Bangunan rumah tinggal di Sana'a, ibukota negara, kebanyakan telah berusia ribuan tahun. Bisa jadi keluarga yang sekarang ini tinggal di rumah itu adalah keturunan dari nenek moyang mereka yang pernah hidup ribuan tahun lampau.
Sementara itu, bangunan tanah liat di kota Shibam ada yang mencapai delapan lantai. Kota Shibam bisa jadi merupakan cikal bakal kota-kota megapolitan moderen seperti New York City, Tokyo atau pun Shanghai yang menjadi rumah bagi bangunan-bangunan pencakar langit.
BBC.com pernah membahas kota Sana'a lewat artikel rubrik Future yang berjudul "The sustainable cities made from mud", yang dirilis pada 6 Juli 2022 lalu. Artikel itu mengutip pernyataan dari UNESCO bahwa bangunan-bangunan di kota Sana'a menunjukkan keahlian luar biasa dalam penggunaan bahan dan teknik lokal. Karena keunikannya, pada tahun 1986 UNESCO menetapkan kota Sana'a sebagai Situs Warisan Budaya.
Dalam artikel dari BBC.com tersebut, seorang profesor dan arsitek Inggris-Irak bernama Salma Samar Damluj memuji bangunan-bangunan di Sana'a yang sangat kontemporer meski telah berusia ribuan tahun. Bangunan-bangunan itu memiliki insulasi yang baik, bersifat sustainable atau berkelanjutan, dan sangat mudah beradaptasi di era modern.
Selain Sana'a, juga disinggung kota Djenne di negara Mali yang juga menjadi rumah bagi bangunan dari tanah. Masjid agung di kota Djenne misalnya, seluruhnya terbuat dari tanah. Masjid itu dibangun tahun 800 Masehi atau hampir setua candi Borobudur di provinsi Jawa Tengah yang dibangun kira-kira tahun 750 Masehi.

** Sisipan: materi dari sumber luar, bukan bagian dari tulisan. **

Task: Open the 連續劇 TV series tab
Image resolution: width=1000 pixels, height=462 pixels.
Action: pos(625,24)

Masjid agung Djenne menjadi bangunan tanah terbesar di dunia dengan panjang 91 meter dan tinggi 20 meter. Setiap tahunnya, warga setempat mulai dari anak-anak hingga dewasa melakukan tradisi kerja bakti untuk memperbaiki masjid yang menjadi kebanggaan di negeri itu.
Bangunan Ramah Bumi
Dalam artikel di BBC.com tersebut, Profesor Damluj berpendapat bahwa bangunan-bangunan di kota Sana'a merupakan arsitektur masa depan. Ini karena bangunan dari tanah selaras dengan upaya pengurangan emisi karbon, sebuah semangat global yang digaungkan selama beberapa tahun terakhir.

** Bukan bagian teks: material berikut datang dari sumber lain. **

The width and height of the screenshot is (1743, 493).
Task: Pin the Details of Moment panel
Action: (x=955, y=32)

Nah, rumah yang terbuat dari tanah liat itu klop dengan semangat green energy. Bangunan dari tanah liat menggunakan energi yang minimal dan tidak mengandung emisi.
Ada sejumlah kelebihan bangunan dari tanah liat. Pertama, sifat thermal mass atau insulasinya memberikan kenyamanan bagi penghuninya. Sepanjang siang hari terasa sejuk dan sebaliknya ketika malam terasa hangat. Â
Ini karena tanah liat menyerap panas di kala siang dan menyimpannya, lalu melepaskannya ketika malam tiba. Ribuan tahun lalu, nenek moyang orang Sana'a sudah paham dengan karakter tanah liat sehingga mereka mengaplikasikannya sebagai material bangunan rumah.